● WORK REQUIRED
Starting with the first line below, reproduce each line exactly until you have included the one bearing "Task: Click the Invite button".

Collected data

>>>

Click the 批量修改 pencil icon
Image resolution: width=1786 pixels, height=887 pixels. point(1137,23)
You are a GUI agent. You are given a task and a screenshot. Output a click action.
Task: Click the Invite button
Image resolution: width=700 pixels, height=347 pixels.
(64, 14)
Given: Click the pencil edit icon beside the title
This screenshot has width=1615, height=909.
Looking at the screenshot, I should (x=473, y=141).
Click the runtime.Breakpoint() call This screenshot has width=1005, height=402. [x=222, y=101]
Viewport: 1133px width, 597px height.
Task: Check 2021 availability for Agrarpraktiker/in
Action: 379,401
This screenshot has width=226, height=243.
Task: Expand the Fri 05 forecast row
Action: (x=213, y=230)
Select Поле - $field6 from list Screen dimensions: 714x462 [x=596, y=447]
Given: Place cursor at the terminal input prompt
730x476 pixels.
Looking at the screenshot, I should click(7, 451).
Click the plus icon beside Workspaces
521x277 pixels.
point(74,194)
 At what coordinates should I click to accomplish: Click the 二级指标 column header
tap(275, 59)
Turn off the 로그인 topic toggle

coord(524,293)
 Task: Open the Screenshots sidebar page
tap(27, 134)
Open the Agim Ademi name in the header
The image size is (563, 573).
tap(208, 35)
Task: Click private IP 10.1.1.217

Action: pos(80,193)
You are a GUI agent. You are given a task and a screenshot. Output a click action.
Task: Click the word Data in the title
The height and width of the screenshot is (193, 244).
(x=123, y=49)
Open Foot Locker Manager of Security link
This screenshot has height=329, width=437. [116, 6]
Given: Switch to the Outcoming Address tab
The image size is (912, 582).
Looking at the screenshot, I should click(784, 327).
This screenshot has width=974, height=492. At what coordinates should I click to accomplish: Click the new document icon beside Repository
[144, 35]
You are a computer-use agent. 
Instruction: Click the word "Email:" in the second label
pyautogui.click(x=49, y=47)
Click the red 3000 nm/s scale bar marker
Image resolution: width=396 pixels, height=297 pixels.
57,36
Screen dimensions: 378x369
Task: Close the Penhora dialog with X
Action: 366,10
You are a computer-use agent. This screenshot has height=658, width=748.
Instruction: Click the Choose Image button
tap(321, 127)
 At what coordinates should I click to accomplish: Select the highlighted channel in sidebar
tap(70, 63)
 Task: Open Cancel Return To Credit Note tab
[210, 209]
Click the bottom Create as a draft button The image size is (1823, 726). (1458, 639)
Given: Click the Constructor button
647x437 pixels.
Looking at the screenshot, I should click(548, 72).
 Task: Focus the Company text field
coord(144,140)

<<<

● RESPONSE BOX
Click the 批量修改 pencil icon
Image resolution: width=1786 pixels, height=887 pixels. point(1137,23)
You are a GUI agent. You are given a task and a screenshot. Output a click action.
Task: Click the Invite button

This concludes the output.